To achieve these goals, the manager could invest across a range of private debt, private equity, and real estate.

But the public markets offer opportunities, too. Using public debt, a manager could, for example, invest in green bonds, regional bank bonds, or healthcare social bonds. In public equity, it could invest in green-power storage technologies, minority-focused real-estate trusts, and in pharmaceutical and medical-care company stocks with the aim of influencing them to lower the costs of care, according to an example the GIIN lays out in a separate report on institutional  strategies.

Influencing companies to act in the best interests of society and the environment is increasingly being done through such shareholder advocacy, either directly through ownership in individual stocks or through fund vehicles.

“They’re trying to move their portfolio companies to actually solving some of the challenges that exist,” Hand says.

Although the rate of growth in public strategies for impact is brisk, among survey respondents investments in public debt totaled only 12% of assets and just 7% in public equity. Private equity, however, grabs 43% of these investors’ assets.

Within private equity, Hand also discerns more evidence of maturity in the impact sector. That’s because more impact-oriented asset owners invest in mature and growth-stage companies, which are favored by larger asset owners that have more substantial assets to put to work.

The GIIN State of the Market report also found that impact asset owners are largely happy with both the financial performance and impact results of their holdings.

About three-quarters of those surveyed were seeking risk-adjusted, market-rate returns, although foundations were an exception as 68% sought below-market returns, the report said. Overall, 86% reported their investments were performing in line or above their expectations—even when their targets were not met—and 90% said the same for their impact returns.

Private-equity posted the strongest results, returning 17% on average, although that was less than the 19% targeted return.
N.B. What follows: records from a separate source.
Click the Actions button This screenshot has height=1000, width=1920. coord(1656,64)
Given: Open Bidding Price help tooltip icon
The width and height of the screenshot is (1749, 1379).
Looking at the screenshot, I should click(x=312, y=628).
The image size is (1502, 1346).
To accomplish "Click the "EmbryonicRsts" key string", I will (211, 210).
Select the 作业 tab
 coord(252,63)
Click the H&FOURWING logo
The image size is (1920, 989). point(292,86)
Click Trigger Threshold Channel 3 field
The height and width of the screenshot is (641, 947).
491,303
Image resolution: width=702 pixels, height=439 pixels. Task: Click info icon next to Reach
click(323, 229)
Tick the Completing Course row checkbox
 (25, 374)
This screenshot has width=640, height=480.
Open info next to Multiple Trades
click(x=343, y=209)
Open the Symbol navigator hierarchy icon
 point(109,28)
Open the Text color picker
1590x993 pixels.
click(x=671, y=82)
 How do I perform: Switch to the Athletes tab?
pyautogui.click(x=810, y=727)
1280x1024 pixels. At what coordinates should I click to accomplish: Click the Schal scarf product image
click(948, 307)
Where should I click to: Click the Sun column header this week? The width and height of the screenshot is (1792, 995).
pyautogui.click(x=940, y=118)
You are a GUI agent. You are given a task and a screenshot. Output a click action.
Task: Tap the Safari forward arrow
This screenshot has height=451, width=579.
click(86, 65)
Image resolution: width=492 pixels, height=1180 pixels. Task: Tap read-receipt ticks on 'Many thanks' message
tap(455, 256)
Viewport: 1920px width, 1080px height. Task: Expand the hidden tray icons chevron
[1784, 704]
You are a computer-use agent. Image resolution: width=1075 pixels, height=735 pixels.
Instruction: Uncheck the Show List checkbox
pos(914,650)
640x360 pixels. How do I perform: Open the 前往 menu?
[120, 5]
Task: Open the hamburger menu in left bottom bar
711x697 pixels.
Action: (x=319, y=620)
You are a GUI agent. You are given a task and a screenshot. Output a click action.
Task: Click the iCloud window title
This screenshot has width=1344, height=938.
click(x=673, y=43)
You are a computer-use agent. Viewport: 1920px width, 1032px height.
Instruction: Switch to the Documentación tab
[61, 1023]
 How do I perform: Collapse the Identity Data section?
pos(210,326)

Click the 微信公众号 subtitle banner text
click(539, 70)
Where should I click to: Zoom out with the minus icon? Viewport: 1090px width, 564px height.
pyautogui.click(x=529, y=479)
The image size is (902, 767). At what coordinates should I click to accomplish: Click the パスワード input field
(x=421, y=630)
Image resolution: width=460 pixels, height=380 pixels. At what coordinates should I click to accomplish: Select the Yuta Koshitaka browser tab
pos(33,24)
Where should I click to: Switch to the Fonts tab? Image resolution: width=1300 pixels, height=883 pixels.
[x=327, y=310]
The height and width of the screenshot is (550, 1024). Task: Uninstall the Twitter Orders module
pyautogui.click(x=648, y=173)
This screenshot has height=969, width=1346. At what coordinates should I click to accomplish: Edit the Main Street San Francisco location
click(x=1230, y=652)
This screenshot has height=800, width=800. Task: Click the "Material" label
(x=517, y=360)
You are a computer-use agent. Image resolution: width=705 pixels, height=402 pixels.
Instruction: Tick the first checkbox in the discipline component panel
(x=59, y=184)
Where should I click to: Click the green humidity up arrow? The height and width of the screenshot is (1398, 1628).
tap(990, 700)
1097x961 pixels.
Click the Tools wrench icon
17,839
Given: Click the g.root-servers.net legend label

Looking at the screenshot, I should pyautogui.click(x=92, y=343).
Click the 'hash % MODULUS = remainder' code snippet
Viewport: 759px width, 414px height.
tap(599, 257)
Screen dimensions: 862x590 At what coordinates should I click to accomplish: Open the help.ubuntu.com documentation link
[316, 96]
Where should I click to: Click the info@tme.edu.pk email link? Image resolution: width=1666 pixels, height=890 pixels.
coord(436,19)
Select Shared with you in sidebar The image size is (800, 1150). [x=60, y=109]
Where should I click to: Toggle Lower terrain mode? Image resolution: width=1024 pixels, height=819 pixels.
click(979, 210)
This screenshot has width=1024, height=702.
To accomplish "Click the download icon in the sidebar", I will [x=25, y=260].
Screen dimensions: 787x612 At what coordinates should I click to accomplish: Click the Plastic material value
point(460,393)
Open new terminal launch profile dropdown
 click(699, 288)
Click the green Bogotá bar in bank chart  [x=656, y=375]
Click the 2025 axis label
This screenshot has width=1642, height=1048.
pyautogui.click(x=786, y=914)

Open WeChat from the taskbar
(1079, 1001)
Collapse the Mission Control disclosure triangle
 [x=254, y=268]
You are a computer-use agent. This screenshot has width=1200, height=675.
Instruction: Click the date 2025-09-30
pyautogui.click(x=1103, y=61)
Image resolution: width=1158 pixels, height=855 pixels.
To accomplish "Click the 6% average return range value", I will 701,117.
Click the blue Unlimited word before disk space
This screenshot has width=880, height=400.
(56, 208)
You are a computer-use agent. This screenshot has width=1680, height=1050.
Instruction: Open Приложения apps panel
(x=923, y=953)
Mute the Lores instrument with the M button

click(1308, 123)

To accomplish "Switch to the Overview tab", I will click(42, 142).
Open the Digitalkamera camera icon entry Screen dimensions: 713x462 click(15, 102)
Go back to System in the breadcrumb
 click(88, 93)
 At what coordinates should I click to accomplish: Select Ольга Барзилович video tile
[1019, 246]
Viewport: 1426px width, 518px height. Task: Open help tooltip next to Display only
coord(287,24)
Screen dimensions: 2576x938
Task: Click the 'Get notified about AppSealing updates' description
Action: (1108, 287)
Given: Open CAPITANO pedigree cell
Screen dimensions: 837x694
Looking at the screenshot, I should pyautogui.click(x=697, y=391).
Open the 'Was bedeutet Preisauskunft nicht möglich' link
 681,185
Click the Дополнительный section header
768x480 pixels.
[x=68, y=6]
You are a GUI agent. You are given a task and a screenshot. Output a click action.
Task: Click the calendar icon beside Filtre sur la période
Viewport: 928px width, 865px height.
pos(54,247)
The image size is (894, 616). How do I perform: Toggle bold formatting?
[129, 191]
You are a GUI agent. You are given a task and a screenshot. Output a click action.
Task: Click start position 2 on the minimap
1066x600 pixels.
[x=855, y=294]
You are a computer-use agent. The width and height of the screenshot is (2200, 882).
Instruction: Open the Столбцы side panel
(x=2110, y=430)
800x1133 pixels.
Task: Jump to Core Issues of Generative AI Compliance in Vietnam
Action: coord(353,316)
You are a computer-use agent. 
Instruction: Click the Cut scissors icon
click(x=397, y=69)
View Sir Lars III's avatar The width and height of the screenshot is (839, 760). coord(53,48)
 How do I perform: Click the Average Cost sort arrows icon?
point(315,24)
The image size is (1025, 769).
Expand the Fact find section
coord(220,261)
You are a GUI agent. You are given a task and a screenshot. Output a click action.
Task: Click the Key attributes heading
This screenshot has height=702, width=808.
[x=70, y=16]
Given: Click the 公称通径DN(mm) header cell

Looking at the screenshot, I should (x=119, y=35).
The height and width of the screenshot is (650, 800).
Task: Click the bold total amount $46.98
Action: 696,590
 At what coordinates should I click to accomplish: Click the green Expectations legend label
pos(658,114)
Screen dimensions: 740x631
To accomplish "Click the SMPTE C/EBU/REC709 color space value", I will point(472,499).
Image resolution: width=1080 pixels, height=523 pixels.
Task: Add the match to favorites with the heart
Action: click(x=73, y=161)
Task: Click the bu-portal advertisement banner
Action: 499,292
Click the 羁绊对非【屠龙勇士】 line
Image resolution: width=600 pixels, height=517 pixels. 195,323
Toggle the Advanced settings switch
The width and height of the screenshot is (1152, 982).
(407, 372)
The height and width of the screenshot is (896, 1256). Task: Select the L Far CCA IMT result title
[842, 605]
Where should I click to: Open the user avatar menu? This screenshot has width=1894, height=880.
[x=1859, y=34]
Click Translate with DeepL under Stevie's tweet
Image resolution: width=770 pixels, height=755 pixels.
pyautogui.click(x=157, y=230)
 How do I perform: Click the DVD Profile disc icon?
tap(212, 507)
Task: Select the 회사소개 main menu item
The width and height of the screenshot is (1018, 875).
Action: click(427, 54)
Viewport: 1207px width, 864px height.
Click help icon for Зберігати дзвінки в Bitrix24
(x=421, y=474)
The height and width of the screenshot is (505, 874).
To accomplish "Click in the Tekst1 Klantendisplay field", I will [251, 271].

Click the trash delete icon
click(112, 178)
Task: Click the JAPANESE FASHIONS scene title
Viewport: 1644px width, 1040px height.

By contrast, public equity returned 11%, above a 10% target.

The fact some asset classes over performed and others underperformed, shows that “normal economic forces are at play in the market,” Hand says.

Although investors are satisfied with their impact performance, they are still dealing with a fragmented approach for measuring it, the report said. “Despite this, over two-thirds of investors are incorporating impact criteria into their investment governance documents, signalling a significant shift toward formalising impact considerations in decision-making processes,” it said.

Also, more investors are getting third-party verification of their results, which strengthens their accountability in the market.

“The satisfaction with performance is nice to see,” Hand says. “But we do need to see more about what’s happening in terms of investors being able to actually track both the impact performance in real terms as well as the financial performance in real terms.”